Governador vai conceder auxílio de R$ 1,2 mil a motoristas de vans escolares. Calma, é no DF, porque em Goiás…

O governador do Distrito Federal, Ibaneis Rocha (MDB), enviou à Câmara Legislativa (CLDF), nesta quarta-feira (10/06), o projeto de lei que concede auxílio financeiro para motoristas de transporte coletivo escolar e de turismo.

A proposta do Executivo local estabelece pagamento de parcela mensal de R$ 1,2 mil por dois meses. O benefício pode ser estendido por mais um mês, com o mesmo valor, a critério do Governo do Distrito Federal (GDF).

O PL atende a um pedido de socorro da categoria, que precisou paralisar os serviços devido às suspensões das aulas e de atividades de lazer em meio à pandemia do novo coronavírus. Para reivindicar o auxílio, motoristas se mobilizaram, nessa terça-feira (09/06), em frente ao Palácio do Buriti.

Ibaneis se solidarizou com a situação dramática desses trabalhadores que não conseguiram créditos por meio das outras medidas destinadas à iniciativa privada. Na mensagem enviada ao presidente da CLDF, Rafael Prudente (MDB), Ibaneis pede que o PL seja apreciado em regime de urgência.

O auxílio financeiro é destinado aos proprietários de ônibus, micro-ônibus e outros veículos destinados ao transporte coletivo escolar e de turismo que prestam serviço mediante concessão ou permissão do poder público.

Regras

Para receber as parcelas, de acordo com o projeto de lei, o beneficiário deveria estar devidamente registrado até 31 de janeiro de 2020 no Cadastro de Permissionários/Concessionários da Secretaria de Transporte e Mobilidade do DF (Semob-DF) e no Departamento de Trânsito do DF (Detran-DF) na categoria de transporte escolar ou turismo.

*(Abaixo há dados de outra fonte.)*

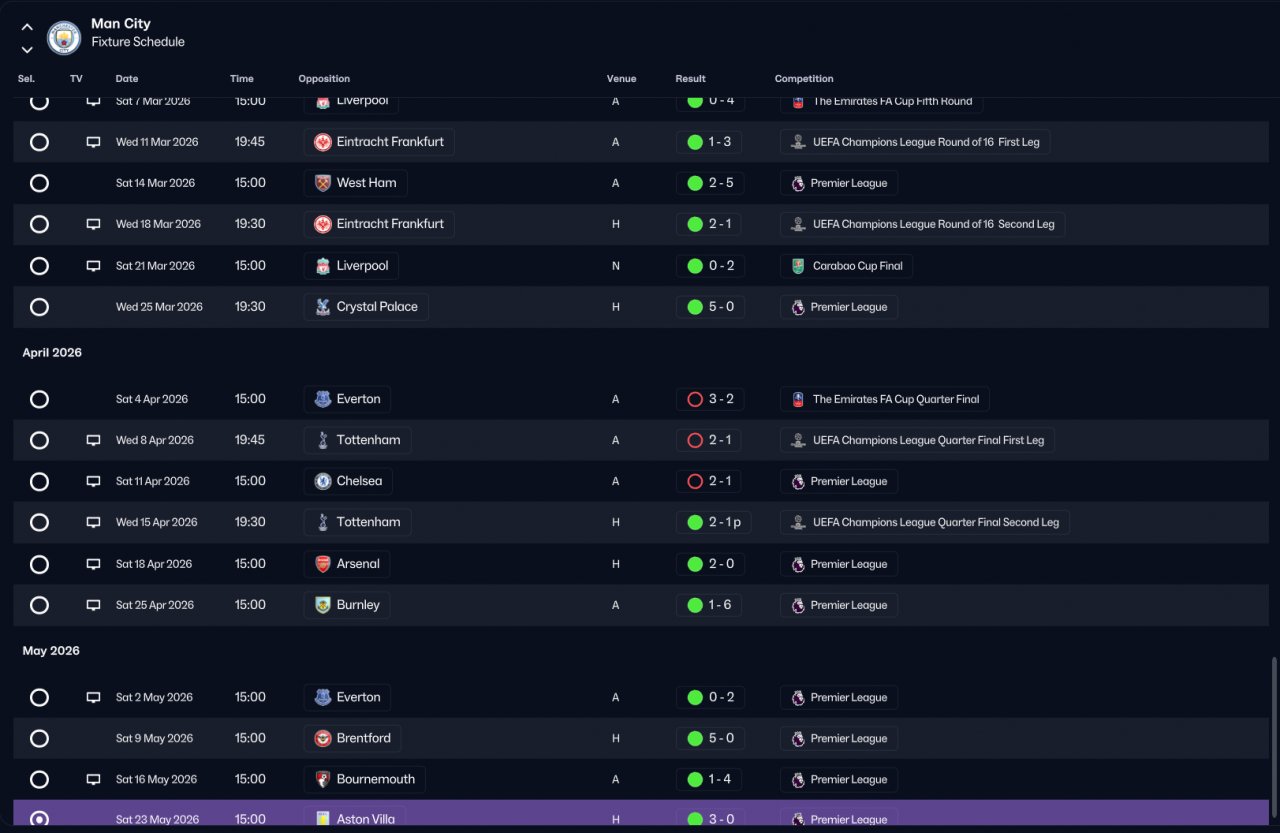1280x833 pixels.
Task: Click the Arsenal crest icon
Action: tap(323, 564)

Outra condição para fazer jus ao auxílio é estar fora da dívida ativa do DF. O pagamento, conforme o PL, independe do requerimento ou ato concessivo. O auxílio será financiado com recursos do tesouro distrital e o Banco de Brasília (BRB) ficou definido como agente financeiro.

O impacto da medida no orçamento será entre R$ 6 milhões e R$ 7 milhões. Como muda a previsão de gastos do governo, a CLDF tem que aprovar. A medida, se passar em plenário, deve beneficiar 1,6 mil trabalhadores.